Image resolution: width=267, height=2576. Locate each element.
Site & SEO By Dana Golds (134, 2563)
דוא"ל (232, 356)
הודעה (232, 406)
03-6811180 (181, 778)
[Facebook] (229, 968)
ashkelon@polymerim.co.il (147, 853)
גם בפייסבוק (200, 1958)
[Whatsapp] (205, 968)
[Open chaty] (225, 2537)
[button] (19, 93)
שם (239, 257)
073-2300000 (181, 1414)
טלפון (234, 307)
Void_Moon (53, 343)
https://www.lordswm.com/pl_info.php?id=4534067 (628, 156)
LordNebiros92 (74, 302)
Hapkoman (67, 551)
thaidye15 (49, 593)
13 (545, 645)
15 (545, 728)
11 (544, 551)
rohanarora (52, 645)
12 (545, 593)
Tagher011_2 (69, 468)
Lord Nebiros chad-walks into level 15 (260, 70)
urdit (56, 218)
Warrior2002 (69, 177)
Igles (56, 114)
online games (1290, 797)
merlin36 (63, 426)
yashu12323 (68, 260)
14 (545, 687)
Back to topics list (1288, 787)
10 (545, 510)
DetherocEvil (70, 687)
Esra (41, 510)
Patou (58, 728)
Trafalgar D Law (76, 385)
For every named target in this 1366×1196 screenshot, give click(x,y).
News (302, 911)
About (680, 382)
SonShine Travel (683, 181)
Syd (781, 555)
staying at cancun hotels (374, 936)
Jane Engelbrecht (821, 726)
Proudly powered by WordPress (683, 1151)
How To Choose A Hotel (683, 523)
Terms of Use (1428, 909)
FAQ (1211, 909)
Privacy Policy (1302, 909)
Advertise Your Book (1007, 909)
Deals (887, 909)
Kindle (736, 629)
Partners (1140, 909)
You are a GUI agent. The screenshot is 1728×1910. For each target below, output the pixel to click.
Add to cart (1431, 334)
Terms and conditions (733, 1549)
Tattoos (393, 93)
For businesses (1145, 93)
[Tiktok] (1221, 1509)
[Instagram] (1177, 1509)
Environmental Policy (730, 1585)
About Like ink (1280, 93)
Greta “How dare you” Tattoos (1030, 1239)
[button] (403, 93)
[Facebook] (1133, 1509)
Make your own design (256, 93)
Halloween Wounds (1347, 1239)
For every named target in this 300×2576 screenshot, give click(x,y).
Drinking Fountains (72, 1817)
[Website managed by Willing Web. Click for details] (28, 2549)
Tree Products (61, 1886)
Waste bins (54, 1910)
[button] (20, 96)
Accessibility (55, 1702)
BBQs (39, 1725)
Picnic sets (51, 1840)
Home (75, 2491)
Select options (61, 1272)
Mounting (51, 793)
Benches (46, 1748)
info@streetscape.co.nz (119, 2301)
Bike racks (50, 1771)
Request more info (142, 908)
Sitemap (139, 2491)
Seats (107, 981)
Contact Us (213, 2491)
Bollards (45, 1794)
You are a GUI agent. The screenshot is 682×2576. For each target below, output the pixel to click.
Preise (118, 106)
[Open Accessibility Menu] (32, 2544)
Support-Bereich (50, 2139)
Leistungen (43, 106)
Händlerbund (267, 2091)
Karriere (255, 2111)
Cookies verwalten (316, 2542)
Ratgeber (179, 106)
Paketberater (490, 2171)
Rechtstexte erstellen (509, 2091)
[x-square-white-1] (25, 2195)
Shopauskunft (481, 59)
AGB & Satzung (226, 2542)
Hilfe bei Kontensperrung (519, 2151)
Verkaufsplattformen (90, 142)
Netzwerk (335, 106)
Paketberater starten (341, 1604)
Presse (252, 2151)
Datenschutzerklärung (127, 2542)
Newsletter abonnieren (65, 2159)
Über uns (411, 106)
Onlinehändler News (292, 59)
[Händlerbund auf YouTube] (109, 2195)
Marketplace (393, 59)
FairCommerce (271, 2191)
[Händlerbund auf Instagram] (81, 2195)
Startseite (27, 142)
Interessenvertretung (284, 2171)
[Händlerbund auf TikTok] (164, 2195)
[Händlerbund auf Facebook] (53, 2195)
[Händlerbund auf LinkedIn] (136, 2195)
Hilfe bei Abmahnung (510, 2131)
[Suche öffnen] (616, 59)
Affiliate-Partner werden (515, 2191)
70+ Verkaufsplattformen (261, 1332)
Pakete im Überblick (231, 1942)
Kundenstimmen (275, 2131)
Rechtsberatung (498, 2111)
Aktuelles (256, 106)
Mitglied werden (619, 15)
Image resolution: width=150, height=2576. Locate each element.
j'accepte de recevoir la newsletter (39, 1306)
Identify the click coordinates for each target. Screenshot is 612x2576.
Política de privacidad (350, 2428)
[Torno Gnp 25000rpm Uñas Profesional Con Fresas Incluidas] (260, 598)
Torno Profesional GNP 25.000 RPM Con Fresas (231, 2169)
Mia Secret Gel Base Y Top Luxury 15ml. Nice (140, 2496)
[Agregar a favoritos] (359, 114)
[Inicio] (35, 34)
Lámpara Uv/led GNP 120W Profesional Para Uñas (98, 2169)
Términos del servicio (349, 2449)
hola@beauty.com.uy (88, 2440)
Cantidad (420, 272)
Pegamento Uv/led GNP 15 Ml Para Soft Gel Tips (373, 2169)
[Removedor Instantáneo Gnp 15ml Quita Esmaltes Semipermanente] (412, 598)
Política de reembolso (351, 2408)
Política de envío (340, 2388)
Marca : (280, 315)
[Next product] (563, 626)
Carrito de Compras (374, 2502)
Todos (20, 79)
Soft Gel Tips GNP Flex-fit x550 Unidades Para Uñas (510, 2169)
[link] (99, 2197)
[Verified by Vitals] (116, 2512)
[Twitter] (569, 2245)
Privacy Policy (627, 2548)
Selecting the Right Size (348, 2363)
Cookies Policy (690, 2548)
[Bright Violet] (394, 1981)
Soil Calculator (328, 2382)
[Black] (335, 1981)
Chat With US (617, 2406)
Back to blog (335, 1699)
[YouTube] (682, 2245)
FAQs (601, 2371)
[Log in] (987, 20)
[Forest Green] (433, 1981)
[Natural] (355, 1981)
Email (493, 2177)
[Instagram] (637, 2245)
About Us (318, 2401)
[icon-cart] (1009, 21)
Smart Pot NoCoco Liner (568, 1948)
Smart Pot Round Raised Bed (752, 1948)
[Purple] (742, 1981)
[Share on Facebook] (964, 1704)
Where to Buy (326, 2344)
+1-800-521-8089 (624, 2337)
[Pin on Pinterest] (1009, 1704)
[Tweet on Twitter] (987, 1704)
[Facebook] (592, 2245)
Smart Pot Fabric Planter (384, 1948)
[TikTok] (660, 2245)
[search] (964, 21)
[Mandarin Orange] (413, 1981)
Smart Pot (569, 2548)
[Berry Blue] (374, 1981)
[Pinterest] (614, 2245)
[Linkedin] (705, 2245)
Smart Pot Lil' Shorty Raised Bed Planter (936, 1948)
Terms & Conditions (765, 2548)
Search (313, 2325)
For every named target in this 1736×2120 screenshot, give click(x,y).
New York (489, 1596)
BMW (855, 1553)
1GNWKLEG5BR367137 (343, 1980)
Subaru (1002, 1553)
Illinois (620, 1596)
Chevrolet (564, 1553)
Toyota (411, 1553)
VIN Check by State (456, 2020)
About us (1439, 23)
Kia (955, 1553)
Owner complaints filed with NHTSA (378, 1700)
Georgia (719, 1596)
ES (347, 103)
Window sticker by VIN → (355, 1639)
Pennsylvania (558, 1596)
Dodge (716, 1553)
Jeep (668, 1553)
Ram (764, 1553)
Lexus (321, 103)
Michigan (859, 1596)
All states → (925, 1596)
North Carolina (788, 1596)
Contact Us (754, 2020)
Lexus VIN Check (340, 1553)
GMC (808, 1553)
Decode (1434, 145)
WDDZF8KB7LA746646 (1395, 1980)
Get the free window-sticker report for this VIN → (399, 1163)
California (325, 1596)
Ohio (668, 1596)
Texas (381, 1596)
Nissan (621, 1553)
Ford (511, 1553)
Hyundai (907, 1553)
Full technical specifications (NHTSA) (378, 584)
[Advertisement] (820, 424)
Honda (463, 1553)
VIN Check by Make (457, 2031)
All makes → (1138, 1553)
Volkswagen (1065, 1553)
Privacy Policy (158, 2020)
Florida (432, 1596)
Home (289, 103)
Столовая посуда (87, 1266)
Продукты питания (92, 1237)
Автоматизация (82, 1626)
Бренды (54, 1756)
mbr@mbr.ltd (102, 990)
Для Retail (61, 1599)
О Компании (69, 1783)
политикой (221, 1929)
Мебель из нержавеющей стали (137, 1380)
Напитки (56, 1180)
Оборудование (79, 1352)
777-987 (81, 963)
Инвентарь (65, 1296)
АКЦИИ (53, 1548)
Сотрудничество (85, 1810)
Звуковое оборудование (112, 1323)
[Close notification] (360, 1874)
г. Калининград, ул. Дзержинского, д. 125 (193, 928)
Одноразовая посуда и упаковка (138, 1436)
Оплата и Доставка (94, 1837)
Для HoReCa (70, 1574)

## Task
Go through the listing above and return every line where the word "this" occurs.

## Task answer
For every named target in this 1366×1196 screenshot, give click(x,y).
For every named target in this 300×2576 screenshot, give click(x,y).
For every named target in this 1736×2120 screenshot, give click(x,y).
Get the free window-sticker report for this VIN → (399, 1163)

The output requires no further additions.